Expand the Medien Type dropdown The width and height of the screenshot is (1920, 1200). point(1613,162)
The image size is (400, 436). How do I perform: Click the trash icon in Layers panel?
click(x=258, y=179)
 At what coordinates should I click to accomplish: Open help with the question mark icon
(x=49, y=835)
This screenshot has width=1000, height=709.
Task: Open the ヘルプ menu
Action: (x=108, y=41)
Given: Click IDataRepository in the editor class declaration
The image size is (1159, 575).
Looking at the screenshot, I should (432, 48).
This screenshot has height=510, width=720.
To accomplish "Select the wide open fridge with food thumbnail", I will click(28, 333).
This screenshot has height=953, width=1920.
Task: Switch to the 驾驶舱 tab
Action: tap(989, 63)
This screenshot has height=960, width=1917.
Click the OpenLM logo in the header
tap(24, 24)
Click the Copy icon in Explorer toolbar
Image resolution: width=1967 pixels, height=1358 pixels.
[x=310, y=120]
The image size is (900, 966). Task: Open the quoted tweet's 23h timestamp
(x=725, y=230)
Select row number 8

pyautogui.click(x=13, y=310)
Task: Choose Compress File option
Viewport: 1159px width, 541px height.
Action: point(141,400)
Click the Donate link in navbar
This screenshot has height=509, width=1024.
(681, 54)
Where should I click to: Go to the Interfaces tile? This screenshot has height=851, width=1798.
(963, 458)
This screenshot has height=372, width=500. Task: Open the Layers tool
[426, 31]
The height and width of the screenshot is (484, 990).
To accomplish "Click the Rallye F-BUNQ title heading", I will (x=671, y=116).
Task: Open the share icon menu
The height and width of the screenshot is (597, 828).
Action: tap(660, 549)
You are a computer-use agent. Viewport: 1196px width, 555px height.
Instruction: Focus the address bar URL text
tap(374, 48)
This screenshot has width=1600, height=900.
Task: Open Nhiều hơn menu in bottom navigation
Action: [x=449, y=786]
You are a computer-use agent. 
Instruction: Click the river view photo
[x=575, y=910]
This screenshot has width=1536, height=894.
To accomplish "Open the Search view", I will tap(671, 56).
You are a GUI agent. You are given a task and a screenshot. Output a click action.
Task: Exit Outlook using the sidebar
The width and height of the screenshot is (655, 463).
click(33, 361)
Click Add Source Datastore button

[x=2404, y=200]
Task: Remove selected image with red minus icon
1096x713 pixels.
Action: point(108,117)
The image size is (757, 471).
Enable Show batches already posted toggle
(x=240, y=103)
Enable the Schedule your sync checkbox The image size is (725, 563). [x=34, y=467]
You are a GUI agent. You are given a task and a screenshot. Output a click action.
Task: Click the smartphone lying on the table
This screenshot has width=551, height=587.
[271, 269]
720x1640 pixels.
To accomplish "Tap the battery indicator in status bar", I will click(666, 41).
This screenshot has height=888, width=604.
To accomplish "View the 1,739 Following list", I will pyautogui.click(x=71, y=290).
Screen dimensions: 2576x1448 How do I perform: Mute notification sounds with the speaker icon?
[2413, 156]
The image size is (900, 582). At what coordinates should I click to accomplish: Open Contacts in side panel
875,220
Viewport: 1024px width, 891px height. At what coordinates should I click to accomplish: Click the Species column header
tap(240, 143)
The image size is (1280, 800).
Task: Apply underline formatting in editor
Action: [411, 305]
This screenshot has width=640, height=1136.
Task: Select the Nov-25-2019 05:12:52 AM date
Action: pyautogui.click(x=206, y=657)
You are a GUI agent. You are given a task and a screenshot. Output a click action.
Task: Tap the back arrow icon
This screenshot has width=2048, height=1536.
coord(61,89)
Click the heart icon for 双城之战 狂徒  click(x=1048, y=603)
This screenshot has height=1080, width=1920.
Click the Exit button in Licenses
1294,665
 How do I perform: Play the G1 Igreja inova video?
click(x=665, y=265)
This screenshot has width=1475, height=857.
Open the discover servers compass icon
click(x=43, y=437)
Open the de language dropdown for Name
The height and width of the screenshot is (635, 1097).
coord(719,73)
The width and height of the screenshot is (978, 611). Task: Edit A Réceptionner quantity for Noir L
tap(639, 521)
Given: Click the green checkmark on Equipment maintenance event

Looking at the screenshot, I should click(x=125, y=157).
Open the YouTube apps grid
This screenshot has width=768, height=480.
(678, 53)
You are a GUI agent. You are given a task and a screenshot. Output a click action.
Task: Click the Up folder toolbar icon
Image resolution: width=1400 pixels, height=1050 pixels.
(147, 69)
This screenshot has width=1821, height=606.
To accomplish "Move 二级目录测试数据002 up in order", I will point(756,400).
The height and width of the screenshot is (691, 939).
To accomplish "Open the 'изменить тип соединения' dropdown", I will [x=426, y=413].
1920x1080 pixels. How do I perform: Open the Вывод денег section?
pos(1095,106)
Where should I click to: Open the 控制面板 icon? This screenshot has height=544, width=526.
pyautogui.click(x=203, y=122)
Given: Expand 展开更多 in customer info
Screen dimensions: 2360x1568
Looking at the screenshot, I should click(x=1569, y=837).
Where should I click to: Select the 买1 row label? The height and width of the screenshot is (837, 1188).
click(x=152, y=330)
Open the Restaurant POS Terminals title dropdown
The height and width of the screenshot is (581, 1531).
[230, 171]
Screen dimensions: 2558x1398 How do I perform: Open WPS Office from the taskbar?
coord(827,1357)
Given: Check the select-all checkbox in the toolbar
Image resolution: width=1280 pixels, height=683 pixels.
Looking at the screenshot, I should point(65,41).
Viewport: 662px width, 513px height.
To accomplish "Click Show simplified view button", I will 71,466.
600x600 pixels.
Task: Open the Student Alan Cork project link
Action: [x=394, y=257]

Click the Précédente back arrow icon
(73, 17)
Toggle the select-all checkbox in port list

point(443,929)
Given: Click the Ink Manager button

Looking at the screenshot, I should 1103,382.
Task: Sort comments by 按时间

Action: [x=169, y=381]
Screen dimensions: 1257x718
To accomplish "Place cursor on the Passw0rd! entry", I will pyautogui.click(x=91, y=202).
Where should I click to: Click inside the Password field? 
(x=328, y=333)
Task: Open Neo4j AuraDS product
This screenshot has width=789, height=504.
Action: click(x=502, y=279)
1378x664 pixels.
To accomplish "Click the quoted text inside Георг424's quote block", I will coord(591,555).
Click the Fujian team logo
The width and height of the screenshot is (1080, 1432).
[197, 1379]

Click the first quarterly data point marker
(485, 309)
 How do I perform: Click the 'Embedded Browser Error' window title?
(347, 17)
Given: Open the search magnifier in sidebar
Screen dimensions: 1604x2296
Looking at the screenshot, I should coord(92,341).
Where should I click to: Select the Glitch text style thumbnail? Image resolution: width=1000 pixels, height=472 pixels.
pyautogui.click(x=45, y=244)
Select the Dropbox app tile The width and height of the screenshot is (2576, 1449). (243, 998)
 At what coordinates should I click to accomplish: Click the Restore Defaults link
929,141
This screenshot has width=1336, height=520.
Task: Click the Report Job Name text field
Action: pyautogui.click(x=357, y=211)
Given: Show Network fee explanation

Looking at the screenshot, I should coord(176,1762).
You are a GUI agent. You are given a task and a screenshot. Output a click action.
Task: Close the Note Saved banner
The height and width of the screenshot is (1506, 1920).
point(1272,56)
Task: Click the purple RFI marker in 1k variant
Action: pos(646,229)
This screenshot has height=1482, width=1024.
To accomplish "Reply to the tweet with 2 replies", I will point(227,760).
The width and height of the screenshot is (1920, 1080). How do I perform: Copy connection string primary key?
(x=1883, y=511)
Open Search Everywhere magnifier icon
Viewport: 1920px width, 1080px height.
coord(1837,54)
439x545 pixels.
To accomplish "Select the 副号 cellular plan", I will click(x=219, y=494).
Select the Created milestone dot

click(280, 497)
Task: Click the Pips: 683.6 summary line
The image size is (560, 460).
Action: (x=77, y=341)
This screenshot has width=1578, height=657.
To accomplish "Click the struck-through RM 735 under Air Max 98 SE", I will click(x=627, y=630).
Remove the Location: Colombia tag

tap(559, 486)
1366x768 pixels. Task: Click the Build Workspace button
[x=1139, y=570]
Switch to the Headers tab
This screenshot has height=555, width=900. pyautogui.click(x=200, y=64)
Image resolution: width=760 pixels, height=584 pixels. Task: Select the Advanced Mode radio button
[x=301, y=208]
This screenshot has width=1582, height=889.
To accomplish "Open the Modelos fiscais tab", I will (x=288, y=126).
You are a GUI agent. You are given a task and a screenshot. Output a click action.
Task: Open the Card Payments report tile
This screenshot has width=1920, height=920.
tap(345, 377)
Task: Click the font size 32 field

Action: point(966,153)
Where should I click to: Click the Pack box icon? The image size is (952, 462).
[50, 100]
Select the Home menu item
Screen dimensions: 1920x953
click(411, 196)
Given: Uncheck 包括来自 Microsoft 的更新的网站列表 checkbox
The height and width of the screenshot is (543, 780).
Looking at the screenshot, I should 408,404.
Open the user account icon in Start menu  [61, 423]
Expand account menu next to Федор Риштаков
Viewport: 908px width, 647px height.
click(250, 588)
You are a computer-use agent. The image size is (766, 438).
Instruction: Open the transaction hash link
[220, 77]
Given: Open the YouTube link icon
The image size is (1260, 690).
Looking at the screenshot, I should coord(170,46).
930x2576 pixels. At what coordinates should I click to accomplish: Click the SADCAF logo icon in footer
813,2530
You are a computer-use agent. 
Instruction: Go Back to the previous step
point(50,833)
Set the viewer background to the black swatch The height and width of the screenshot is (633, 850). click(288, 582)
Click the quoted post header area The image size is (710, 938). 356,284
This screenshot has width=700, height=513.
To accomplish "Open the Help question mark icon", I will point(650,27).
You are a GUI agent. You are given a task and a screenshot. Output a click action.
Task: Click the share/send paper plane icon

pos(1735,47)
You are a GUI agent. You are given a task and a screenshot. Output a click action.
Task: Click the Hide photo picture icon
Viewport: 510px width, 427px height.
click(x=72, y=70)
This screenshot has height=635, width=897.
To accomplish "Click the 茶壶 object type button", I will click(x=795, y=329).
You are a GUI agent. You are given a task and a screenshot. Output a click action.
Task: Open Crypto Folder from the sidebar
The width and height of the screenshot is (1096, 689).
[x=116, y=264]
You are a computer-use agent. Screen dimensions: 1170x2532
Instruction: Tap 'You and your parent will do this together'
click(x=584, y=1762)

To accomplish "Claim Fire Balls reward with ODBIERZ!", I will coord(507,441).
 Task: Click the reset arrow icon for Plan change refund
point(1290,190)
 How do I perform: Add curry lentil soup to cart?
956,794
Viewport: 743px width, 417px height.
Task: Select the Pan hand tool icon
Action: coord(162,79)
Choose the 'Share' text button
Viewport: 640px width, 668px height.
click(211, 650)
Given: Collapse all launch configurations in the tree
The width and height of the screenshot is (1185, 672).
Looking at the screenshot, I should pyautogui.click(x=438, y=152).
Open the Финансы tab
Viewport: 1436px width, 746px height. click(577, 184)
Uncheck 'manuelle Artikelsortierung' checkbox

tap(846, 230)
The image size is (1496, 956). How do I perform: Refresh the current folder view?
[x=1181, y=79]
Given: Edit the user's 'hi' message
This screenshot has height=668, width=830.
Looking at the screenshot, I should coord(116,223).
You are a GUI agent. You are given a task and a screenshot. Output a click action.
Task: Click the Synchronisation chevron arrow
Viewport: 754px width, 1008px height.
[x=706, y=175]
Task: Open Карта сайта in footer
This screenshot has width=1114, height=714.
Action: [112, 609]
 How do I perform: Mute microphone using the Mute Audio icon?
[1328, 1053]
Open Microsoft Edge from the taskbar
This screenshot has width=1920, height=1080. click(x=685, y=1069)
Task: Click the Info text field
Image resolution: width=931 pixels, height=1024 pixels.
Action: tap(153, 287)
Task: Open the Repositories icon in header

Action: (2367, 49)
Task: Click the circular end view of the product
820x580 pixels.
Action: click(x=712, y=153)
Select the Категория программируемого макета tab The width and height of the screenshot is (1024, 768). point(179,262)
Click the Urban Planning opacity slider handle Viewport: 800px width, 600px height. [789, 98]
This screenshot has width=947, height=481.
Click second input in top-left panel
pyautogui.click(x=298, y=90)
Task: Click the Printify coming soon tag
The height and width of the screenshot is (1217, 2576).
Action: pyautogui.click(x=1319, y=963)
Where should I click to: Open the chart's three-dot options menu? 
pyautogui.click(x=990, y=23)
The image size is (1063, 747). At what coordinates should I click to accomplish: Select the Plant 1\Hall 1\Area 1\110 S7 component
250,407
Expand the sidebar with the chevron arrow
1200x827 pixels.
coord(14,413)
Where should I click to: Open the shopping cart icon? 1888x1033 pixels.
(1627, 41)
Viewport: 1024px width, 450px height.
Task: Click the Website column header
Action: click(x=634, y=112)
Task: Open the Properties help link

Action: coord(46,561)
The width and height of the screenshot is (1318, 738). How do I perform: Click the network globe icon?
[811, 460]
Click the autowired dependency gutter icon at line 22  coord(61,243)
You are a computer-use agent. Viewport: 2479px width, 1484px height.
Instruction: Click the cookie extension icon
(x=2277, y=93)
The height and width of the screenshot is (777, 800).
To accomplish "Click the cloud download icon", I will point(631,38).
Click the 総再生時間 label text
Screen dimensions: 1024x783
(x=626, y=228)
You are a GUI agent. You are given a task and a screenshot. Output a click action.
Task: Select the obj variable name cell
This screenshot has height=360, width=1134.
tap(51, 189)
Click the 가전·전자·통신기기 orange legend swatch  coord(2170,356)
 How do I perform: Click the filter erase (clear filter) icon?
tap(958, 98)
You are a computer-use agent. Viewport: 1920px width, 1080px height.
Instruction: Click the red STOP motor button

****

• [EXERCISE OBJECTIVE] Could you rewrite the records, beginning at the line that has "Task: Open Neo4j AuraDS product" and stopping after the line that has "[197, 1379]", swapping "quoted text" for "quoted passage" and leaving everything else unchanged?

• [EXERCISE SOLUTION]
Task: Open Neo4j AuraDS product
This screenshot has width=789, height=504.
Action: click(x=502, y=279)
1378x664 pixels.
To accomplish "Click the quoted passage inside Георг424's quote block", I will coord(591,555).
Click the Fujian team logo
The width and height of the screenshot is (1080, 1432).
[197, 1379]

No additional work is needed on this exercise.